▸ Tasks to perform:
1. Using the case competition text, answer each question:
(a) How large was the imaginary donation the teams planned for?
(b) How many minutes did the teams have to adjust their presentations after the twist?
(c) In what city was the Emory University International Global Health Case Competition held?
2. From the case competition text, transcribe the passage between "For the first intramural USC" and "Director Jonathan Samet.", inclusive.
3. List every person the case competition text names as a second-round judge.

(Source document Opens)

For the first intramural USC Global Health Case Competition in 2012, 15 teams of undergraduate and graduate students were tasked with developing strategic plans for an imaginary $50 million donation from the International Medical Corps to Haiti.

In the final round, a “twist” in the case was announced—an imaginary Category 4 hurricane had struck Haiti earlier in the day. The teams were given 45 minutes to adjust their presentations to accommodate the anticipated destruction and ensuing health concerns.

Among the second round of judges were Haitian microfinance expert Claude Alexandre, Mexican Secretary for Prevention and Health Mauricio Hernández-Ávila, Sofia Charvel, IMC Vice President of Program Policy and Planning Stephen Tomlin, IMC Senior Communications Officer Jaya Vadlamudi, Dean of Medical Education Henri Ford and USC Institute for Global Health Director Jonathan Samet.

By an almost-unanimous vote, a team of six undergraduates won. Hao-Hua Wu, Rebecca Gao, Peter Eskander, Divya Bhamidipati, Sarah Bridge and Jasmine Thum represented diverse backgrounds of study, including biological sciences, East Asian studies, global health, theater, psychology, Spanish and biomedical engineering.

They competed at the Emory University International Global Health Case Competition in Atlanta, GA, and received an honorable mention, as well as positive reception from Jeffrey Koplan, Emory Global Health Institute director and former director of the U.S. Centers for Disease Control and Prevention:

“They were superb! Personable, organized, thoughtful and convincing…They wowed the judges…I am now a big fan of USC and greatly appreciate you sending a team for the Emory case competition.

(Source document Closes)
(Data for review Opens)

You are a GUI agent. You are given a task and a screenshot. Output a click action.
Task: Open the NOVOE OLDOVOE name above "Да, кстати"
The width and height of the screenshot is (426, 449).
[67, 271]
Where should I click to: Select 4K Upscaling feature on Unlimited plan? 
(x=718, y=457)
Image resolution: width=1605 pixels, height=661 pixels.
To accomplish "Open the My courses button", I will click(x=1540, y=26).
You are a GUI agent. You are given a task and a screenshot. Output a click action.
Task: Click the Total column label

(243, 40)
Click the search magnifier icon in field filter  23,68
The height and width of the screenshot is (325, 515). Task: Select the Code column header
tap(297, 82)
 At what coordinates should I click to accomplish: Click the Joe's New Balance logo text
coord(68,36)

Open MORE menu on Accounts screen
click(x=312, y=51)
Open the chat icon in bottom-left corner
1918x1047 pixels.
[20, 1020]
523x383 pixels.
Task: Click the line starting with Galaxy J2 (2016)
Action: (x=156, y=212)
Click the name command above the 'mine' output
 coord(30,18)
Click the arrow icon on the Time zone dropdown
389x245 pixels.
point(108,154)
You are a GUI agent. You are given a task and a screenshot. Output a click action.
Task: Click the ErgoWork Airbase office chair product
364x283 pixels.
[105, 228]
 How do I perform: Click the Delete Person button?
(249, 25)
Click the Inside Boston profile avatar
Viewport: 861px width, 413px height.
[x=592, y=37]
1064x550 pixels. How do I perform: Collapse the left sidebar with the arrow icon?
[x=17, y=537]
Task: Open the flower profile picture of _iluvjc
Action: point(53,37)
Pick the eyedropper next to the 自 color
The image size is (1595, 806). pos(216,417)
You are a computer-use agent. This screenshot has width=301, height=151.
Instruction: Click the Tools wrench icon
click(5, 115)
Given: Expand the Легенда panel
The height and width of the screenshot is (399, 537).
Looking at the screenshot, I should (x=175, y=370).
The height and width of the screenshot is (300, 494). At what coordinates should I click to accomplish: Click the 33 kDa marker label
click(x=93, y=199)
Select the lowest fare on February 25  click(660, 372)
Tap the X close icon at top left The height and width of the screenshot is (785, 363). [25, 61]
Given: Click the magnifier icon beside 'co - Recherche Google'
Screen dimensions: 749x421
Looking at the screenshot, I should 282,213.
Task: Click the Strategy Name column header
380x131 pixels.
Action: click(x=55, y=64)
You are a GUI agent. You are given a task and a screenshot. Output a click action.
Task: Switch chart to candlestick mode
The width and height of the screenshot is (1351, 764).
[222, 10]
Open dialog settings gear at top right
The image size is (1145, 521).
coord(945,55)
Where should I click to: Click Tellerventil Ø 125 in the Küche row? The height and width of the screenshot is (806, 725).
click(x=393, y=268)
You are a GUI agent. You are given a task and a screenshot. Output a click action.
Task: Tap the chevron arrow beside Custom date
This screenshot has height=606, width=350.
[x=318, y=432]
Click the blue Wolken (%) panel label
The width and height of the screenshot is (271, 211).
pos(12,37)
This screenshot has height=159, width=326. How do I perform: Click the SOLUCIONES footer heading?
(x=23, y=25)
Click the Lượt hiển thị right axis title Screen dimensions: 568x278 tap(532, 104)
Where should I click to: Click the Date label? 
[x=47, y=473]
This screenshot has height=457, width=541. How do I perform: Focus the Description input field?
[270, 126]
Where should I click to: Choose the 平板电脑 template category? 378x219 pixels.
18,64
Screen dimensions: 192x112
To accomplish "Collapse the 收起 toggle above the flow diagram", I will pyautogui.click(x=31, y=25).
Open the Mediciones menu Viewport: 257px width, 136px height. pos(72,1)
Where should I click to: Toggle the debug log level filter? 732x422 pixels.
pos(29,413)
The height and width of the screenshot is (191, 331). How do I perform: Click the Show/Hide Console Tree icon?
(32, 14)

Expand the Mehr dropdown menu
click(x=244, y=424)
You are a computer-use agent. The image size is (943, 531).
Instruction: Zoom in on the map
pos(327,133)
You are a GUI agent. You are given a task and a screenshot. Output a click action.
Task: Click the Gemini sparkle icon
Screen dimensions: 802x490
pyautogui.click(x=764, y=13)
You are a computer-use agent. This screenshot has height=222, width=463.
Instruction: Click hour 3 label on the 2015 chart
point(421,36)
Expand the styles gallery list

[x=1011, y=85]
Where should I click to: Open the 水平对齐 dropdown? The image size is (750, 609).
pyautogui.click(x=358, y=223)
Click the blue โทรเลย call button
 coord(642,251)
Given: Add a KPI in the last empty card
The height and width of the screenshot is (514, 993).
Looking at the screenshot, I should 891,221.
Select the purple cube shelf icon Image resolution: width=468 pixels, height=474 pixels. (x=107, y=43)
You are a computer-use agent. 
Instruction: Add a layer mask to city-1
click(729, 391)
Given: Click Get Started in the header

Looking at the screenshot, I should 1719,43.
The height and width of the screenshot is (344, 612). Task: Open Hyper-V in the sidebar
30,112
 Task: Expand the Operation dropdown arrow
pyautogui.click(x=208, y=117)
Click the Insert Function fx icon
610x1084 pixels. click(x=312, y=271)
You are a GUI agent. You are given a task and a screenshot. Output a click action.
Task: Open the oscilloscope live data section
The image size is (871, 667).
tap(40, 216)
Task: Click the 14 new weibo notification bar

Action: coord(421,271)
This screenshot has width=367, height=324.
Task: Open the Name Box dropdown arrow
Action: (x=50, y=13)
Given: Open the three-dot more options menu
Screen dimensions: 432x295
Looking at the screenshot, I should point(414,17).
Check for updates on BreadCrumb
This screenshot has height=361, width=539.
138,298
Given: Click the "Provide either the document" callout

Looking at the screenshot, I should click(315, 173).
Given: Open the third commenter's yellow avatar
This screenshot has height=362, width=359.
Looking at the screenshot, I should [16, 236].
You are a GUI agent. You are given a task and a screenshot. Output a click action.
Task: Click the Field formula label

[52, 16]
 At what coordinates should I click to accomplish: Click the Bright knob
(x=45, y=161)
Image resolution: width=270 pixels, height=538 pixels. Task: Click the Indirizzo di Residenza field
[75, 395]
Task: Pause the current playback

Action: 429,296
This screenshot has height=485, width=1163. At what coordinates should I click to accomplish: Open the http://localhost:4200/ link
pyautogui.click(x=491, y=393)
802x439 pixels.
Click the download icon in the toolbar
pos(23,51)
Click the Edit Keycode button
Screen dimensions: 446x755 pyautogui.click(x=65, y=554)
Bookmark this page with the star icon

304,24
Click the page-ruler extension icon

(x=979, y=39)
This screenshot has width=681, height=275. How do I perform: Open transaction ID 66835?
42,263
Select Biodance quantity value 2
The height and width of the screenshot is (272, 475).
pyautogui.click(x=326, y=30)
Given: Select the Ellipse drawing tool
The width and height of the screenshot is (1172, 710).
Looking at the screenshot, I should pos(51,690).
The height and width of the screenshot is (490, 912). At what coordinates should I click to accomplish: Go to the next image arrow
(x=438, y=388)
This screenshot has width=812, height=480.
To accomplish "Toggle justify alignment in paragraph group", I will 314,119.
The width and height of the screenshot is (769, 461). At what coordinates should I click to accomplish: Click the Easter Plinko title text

(Data for review Closes)

▸ Expected results:
1.
(a) $50 million
(b) 45 minutes
(c) Atlanta, GA

2.
For the first intramural USC Global Health Case Competition in 2012, 15 teams of undergraduate and graduate students were tasked with developing strategic plans for an imaginary $50 million donation from the International Medical Corps to Haiti.

In the final round, a “twist” in the case was announced—an imaginary Category 4 hurricane had struck Haiti earlier in the day. The teams were given 45 minutes to adjust their presentations to accommodate the anticipated destruction and ensuing health concerns.

Among the second round of judges were Haitian microfinance expert Claude Alexandre, Mexican Secretary for Prevention and Health Mauricio Hernández-Ávila, Sofia Charvel, IMC Vice President of Program Policy and Planning Stephen Tomlin, IMC Senior Communications Officer Jaya Vadlamudi, Dean of Medical Education Henri Ford and USC Institute for Global Health Director Jonathan Samet.

3.
Claude Alexandre
Mauricio Hernández-Ávila
Sofia Charvel
Stephen Tomlin
Jaya Vadlamudi
Henri Ford
Jonathan Samet